Más del 90% de los acusados por trata de personas sigue impune. Más del 90%. En cualquier país decente eso sería un escándalo. Aquí apenas es una estadística más entre el desfile de tragedias. Y mientras la presidenta colecciona cintillos y poses diplomáticas, miles de mujeres como Jhinna sobreviven al abandono institucional. No hay seguimiento, no hay reparación, no hay justicia. Hay discursos, sí. Planes bonitos, también. Pero los albergues no se construyen con powerpoints ni las terapias psicológicas se pagan con promesas.
El Estado ha convertido la reintegración de las víctimas en un laberinto kafkiano: programas inoperantes, psicólogos que no existen, becas que se esfuman, abogados sin formación, refugios improvisados y una burocracia que re-victimiza a quien se atreve a denunciar. Los fiscales cierran carpetas con una facilidad sospechosa, los jueces aplican penas suspendidas, los culpables se esfuman, y los ministros se encogen de hombros. ¿El resultado? Un país donde denunciar puede costarte la vida, y callar parece la única forma de sobrevivir.
La historia de Jhinna Pinchi no es un caso aislado. Es un espejo brutal de lo que somos: un país con leyes que no se cumplen, planes que no se implementan y un Poder Judicial que actúa con una mezcla letal de cobardía, ignorancia y desdén. El delito de trata ha evolucionado. Se ha adaptado. Ahora se camufla en entregas por delivery, se esconde en bares ambulantes, seduce por redes sociales, recluta con becas ficticias y prospera donde el Estado simplemente no llega. O peor aún, donde llega y hace como que no ve.
Piura, por ejemplo, sigue siendo una zona caliente para la trata. Pero no tiene un albergue especializado. Lo más parecido es una sala para cuatro personas con un límite de 48 horas. Un insulto. Un guiño macabro a las redes criminales que saben que pueden operar impunemente. Porque mientras ellas crecen, el presupuesto para luchar contra la trata se ha reducido en un 64% desde 2015. Pasamos de 14 millones a cinco. Parece que la vida de una mujer vale menos cada año.
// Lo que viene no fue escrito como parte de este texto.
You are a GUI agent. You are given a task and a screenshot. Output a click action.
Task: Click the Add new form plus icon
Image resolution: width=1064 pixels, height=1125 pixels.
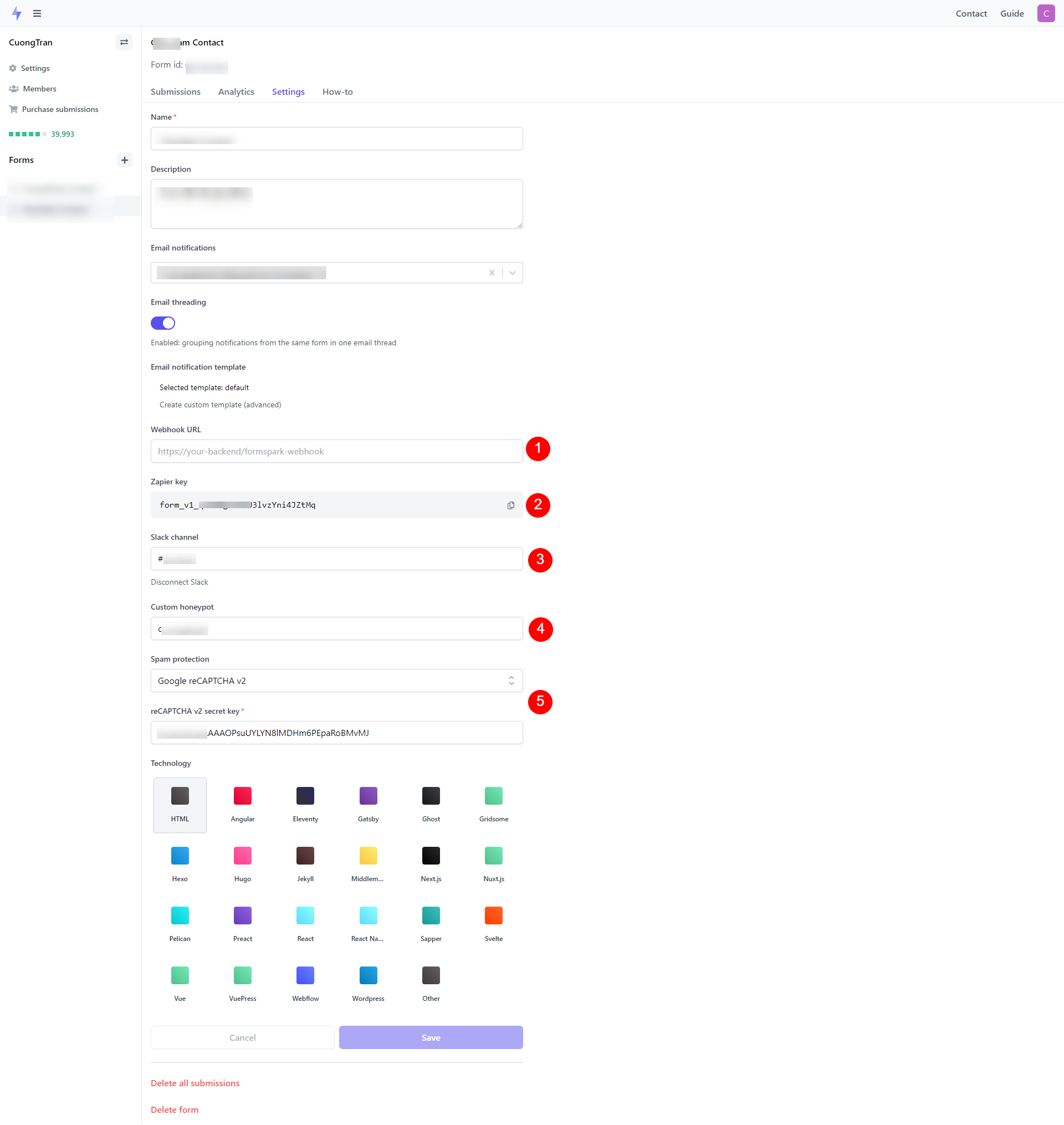[125, 160]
Jhinna ha sido orientadora judicial, ha asesorado a otras víctimas, ha dado charlas. Pero ni siquiera así ha logrado acceder a un sistema de salud digno, a un plan de reinserción laboral real o a un Estado que se interese en saber si está viva o muerta. La ministra de la Mujer asegura tener convenios para impulsar la reintegración. Convenios que, como las sentencias, duermen el sueño eterno en algún cajón ministerial. ¿De qué sirve tanto papel si la víctima tiene que pagarse su cirugía, criar a sus hijos sola y lidiar con las secuelas sin ayuda de nadie?
La historia de Jhinna no es solo una tragedia personal. Es un acta de defunción del Estado peruano como garante de derechos. Aquí las víctimas no solo son olvidadas: son condenadas a vivir en un eterno día después, donde el castigo nunca llega, la ayuda nunca aparece y la justicia es solo un eco lejano en los titulares. Mientras tanto, los culpables siguen libres, los fiscales callan, los jueces dudan, los ministros posan y Dina Boluarte suma días como quien marca rayas en la pared de una celda.
El país no está en emergencia. Está en estado terminal. No por falta de recursos, sino por exceso de cinismo.
Reflexión final
La trata de personas no es solo un delito. Es una herida que sangra todos los días en las periferias, en los prostíbulos clandestinos, en los bares camuflados, en las promesas falsas que captan niñas con hambre y mujeres con sueños. Y mientras el Estado siga jugando a ser espectador, la impunidad se fortalecerá como la única política pública realmente efectiva. Dina Boluarte tiene 364 días más para fingir que gobierna. ¿Qué harán las víctimas mientras tanto?. Sobrevivir, como siempre, solas. Porque en este país roto, el verdadero castigo es haber sido víctima.